Ilia already mentioned this problem last year. Anyway it still seems to be a point that needs to be stated clearer in the docs. I am happy I learned something. That’s not bad for one day PHP5 and PDO.

Why not Python?
If you followed this blog and are wondering how come that I am doing PHP again, well it is the simplest to get running. I would love to do it in Python, but getting set and started simply takes much more time, and I just want to get a prototype out the door. I am also much more familiar using PHP and my latest experience with the EXIF stuff for Python doesn’t make me very optimistic, that Python is easy enough to use for all the web tasks I expect to do.
I am sure that if I did about a month of this stuff in Python I will have understood it all too, but I don’t have this time now, unfortunately. But at least I have the plan to redo it all in Python (btw.
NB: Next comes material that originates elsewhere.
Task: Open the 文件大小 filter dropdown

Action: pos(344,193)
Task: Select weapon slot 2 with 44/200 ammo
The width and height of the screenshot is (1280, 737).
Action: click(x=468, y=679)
I have many plans).

3 Comments »

  1. Florian said,

    April 5, 2006 at 8:15 am

    Hm, funny I find PHP incredibly much harder to use then say plain mod_python + cheetah/kid or Turbogears.
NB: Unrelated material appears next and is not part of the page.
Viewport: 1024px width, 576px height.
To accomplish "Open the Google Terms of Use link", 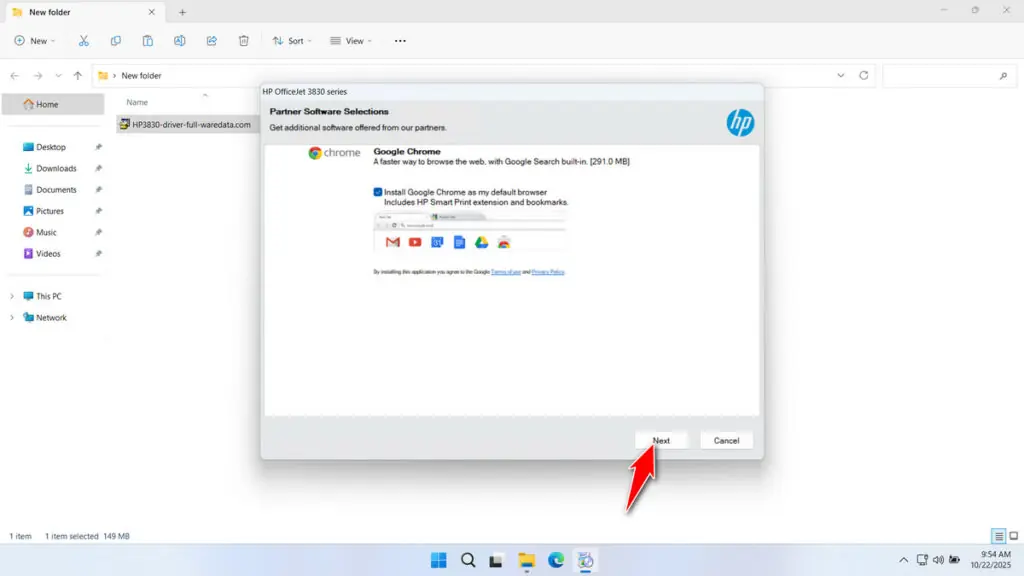I will click(x=505, y=272).
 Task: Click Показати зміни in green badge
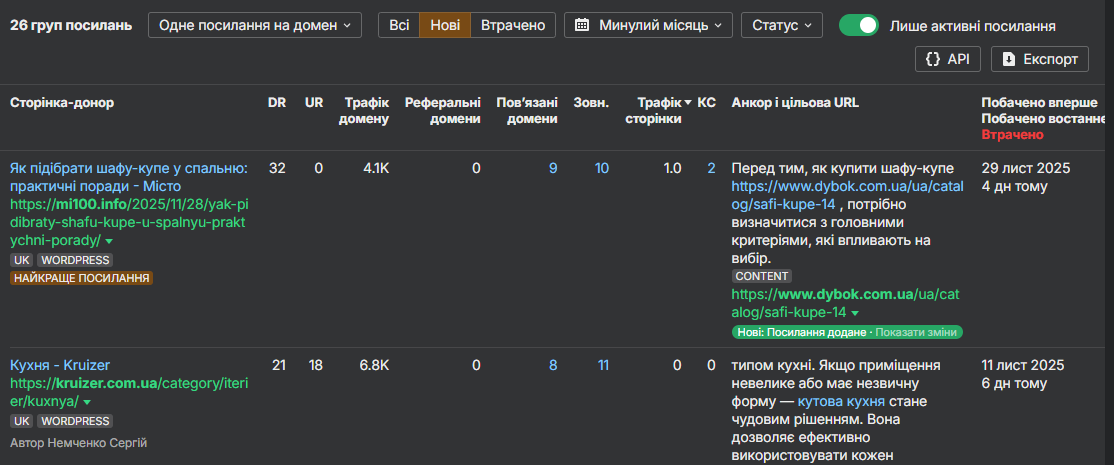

    PHP makes me go trough all that cruft code I don’t really want to concern myself with, and it doesn’t come with great templating out of the box and so on and so on.

    On top of that, I’m quite used to quickly move forward in abstracting logic of my app, factoring out behavior to classes, common-base classes, factories etc. that kind of all sucks with PHP because their OO sucks bad, but you know that.

  2. Wolfram said,

    April 5, 2006 at 9:22 am

    I think it is simply because I was doing PHP already for many years and learned Python just last year, and there I was only using it for a non-web project. Actually the only experience of Python with web I got by investigating the trac source and playing a little with it. But I guess, since they handle all of the CGI themselves, this is not the easiest and, what I am most interested in, fastest way to do it.
    I would be interested to do things in PHP and Python in parallel, with some experienced Python developer, in order to directly compare the two on some standard tasks. Someone interested? And of course so I can learn how to do the web stuff in Python.

  3. Olivier said,

    October 5, 2009 at 2:31 am

    I know my comment is very late… anyway, there is a very good templating system with PHP, and it’s XSLT.
    Much better and much easier to use than any other existing templating system.
    And it’s portable too, so if someday you want to use another language, your templates are still there.